El chavismo y otros sectores de Venezuela se preparan para comenzar este domingo una peregrinación nacional de trece días convocada por la presidenta encargada, Delcy Rodríguez, para exigir el levantamiento total de las sanciones, flexibilizadas en estos últimos meses de acercamientos con Estados Unidos, tras la captura de Nicolás Maduro en enero pasado.
La movilización finalizará el 1 de mayo, cuando la mandataria tiene previsto anunciar un aumento "responsable" del salario mínimo, congelado desde marzo de 2022 en 130 bolívares mensuales, equivalentes hoy a unos 27 centavos de dólar a la tasa oficial, en medio del retorno a las calles de sindicalistas y trabajadores de diversos sectores que exigen un sueldo "justo, suficiente y digno".
El Gobierno reiteró este sábado en una conferencia de prensa la convocatoria a la "gran peregrinación por la paz y sin sanciones", de las cuales EE.UU. ha flexibilizado las impuestas contra el sector de los hidrocarburos, la minería y esta semana contra el sistema financiero público con la emisión de licencias.
El alivio ha permitido la firma de acuerdos con transnacionales energéticas y el restablecimiento de relaciones con organismos como el Fondo Monetario Internacional (FMI) tras años de aislamiento.
Sin embargo, Rodríguez insiste en que una licencia "no brinda seguridad jurídica" debido a que está "sujeta a temporalidad", como dijo el martes, cuando Washington levantó las sanciones al sistema de banca pública, incluyendo al Banco Central de Venezuela (BCV).
Tres rutas
La "gran peregrinación por una Venezuela sin sanciones y en paz" tendrá tres rutas y una de ellas saldrá del estado Zulia, fronterizo con Colombia, y recorrerá otras seis regiones del oeste del país hasta llegar a Caracas, informaron este sábado en la conferencia de prensa.
La segunda ruta partirá de Táchira, también fronterizo con Colombia, y atravesará siete estados, tanto andinos como llaneros, antes de finalizar en la capital, mientras que la tercera saldrá de Amazonas y pasará por ocho regiones, en su mayoría del este, hasta Caracas.
La peregrinación incluye a la Guayana Esequiba, como el país suramericano llama al territorio disputado con Guyana y que considera su estado número 24.
Los venezolanos caminarán "unidos de la mano sin importar partido político, levantando una sola voz contra el bloqueo y las sanciones que buscan asfixiar" la economía, señalaron en la rueda de prensa.
Superar diferencias
Según Rodríguez, la intención es que el pueblo venezolano "pueda respirar libremente como otros países que no son víctimas de bloqueo".

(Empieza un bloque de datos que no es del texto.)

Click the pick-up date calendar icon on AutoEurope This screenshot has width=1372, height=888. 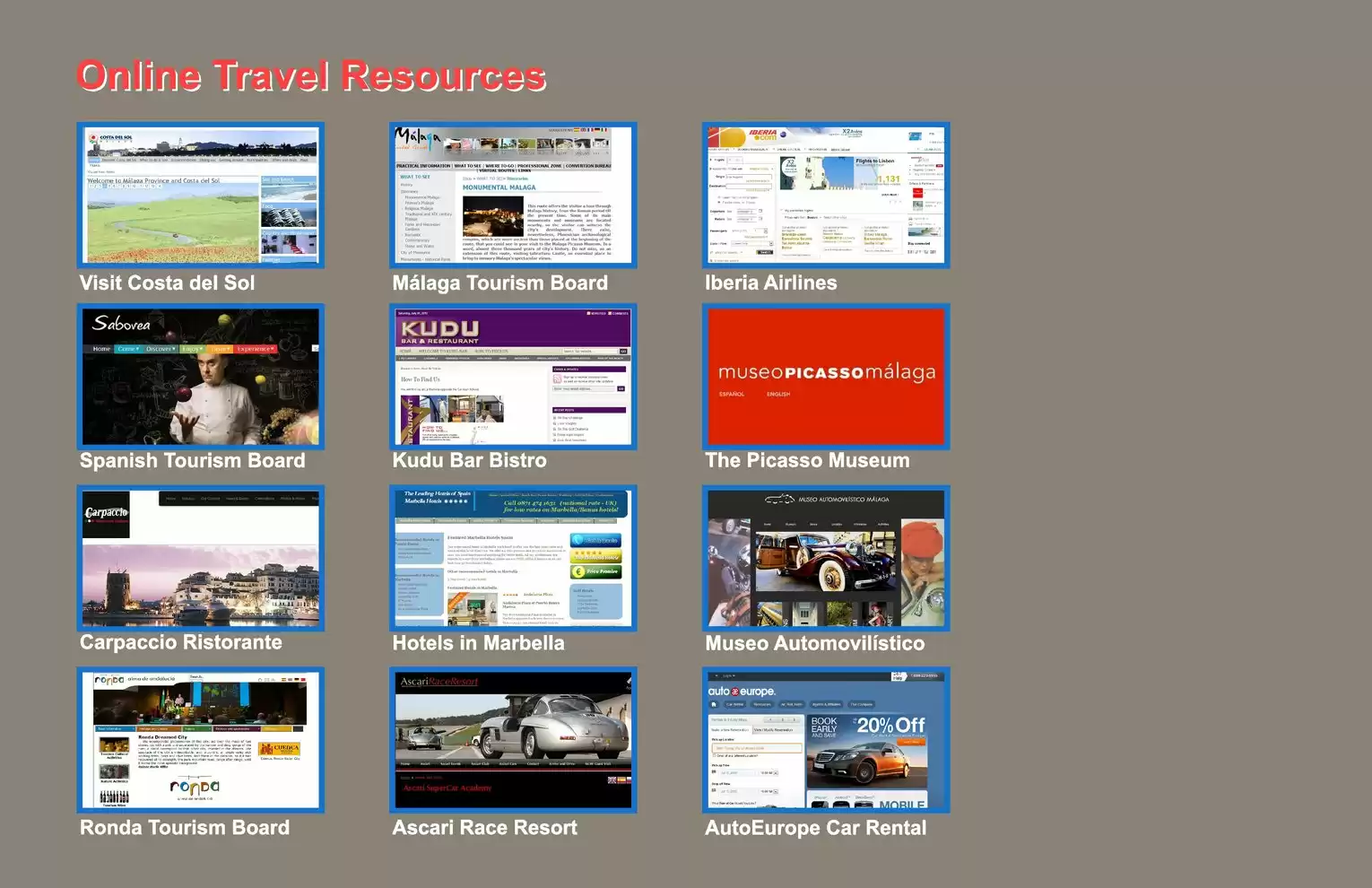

El lunes, la mandataria, a quien EE.UU. retiró este mes de su lista de sancionados, pidió a los venezolanos superar sus diferencias y unirse a la petición del cese de sanciones.
Rodríguez, quien esta semana cumplió cien días como presidenta encargada, ha invitado a distintos sectores políticos y productivos, movimientos sociales, trabajadores, a los jóvenes y adultos mayores a participar en la actividad.
El martes, durante una reunión con una delegación del Departamento de Energía de EE.UU. en Caracas, Rodríguez se dirigió al presidente Donald Trump y le pidió que levante las sanciones para que todas las inversiones "puedan desarrollarse plenamente".
EE.UU., la Unión Europea (UE), que impuso sanciones en noviembre de 2017, Canadá (2017), Suiza (2018) y el Reino Unido —que adoptó su propio régimen de sanciones tras concretar su salida de la UE en 2020— han sido los principales impulsores de medidas económicas y financieras contra el aparato estatal venezolano y altos cargos del chavismo en los últimos años.
Las sanciones han restringido la principal fuente de divisas, el crudo, y mantuvieron a Venezuela aislada del sistema financiero internacional, afectando el comercio, las inversiones y la capacidad de pago del Estado.
Pese al alivio, persisten restricciones estructurales al petróleo y a la financiación plena del Estado venezolano, continúan congelados o bajo control fondos y bienes del país en el exterior y se mantienen sanciones individuales contra parte de la élite chavista.